This study reports pyrolysis kinetics of biomass blends using isoconversional methods, viz. Friedman, FWO and KAS. Blends of three biomasses, viz. saw dust, bamboo dust and rice husk, were used. Extractives and volatiles in biomass and minerals in ash had marked influence on enhancement of reaction kinetics during co-pyrolysis, as indicated by reduction in activation energy and increase in decomposition intensity. Pyrolysis kinetics of saw dust and rice husk accelerated (positive synergy), while that of bamboo dust decelerated after blending (negative synergy). Predominant reaction mechanism of all biomass blends was 3-D diffusion in lower conversion range (α ≤ 0.5), while for α ≥ 0.5 pyrolysis followed random nucleation (or nucleation and growth mechanism). Higher reaction order for pyrolysis of blends of rice husk with saw dust and bamboo dust was attributed to catalytic effect of minerals in ash. Positive ΔH and ΔG was obtained for pyrolysis of all biomass blends.

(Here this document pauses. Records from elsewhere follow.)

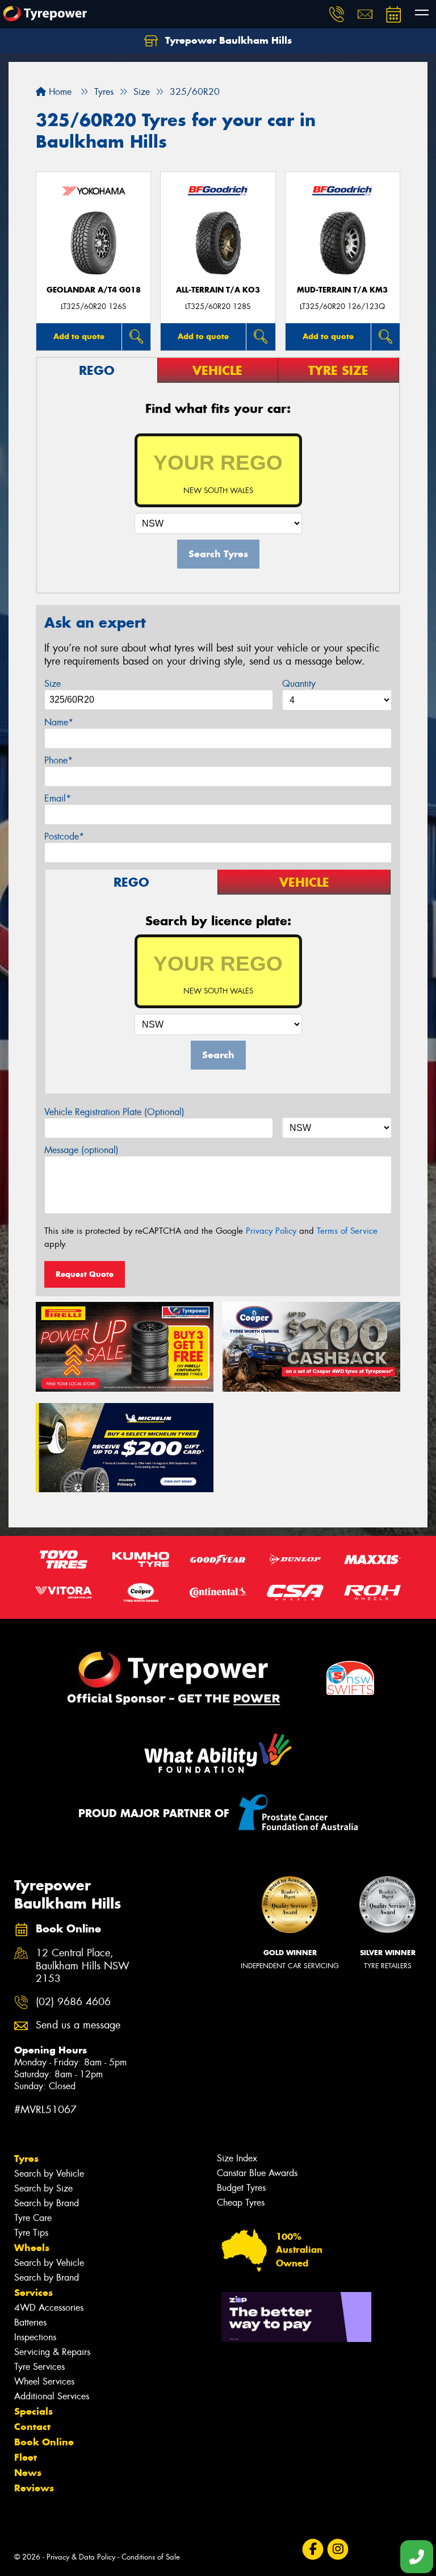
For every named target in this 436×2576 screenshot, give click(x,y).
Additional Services (51, 2396)
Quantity (299, 684)
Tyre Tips (31, 2233)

这项研究报告了使用等转化法的生物质混合物的热解动力学。Friedman，FWO和KAS。三种生物质的混合物，即。使用了锯末，竹末和稻壳。灰分中的生物质和矿物质中的提取物和挥发物对共热解过程中反应动力学的增强具有显着影响，这通过降低活化能和增加分解强度来表明。锯末和稻壳的热解动力学加速（正协同作用），而竹尘的热解动力学在混合后减速（负协同作用）。所有生物质混合物的主要反应机理是3-D扩散在较低的转化率范围内（α≤0.5），而对于α≥0.5的热解遵循随机成核（或成核和生长机理）。稻壳与锯末和竹末的共混物热解的较高反应阶数归因于灰分中矿物质的催化作用。正ΔH和ΔG用于所有生物质混合物的热解。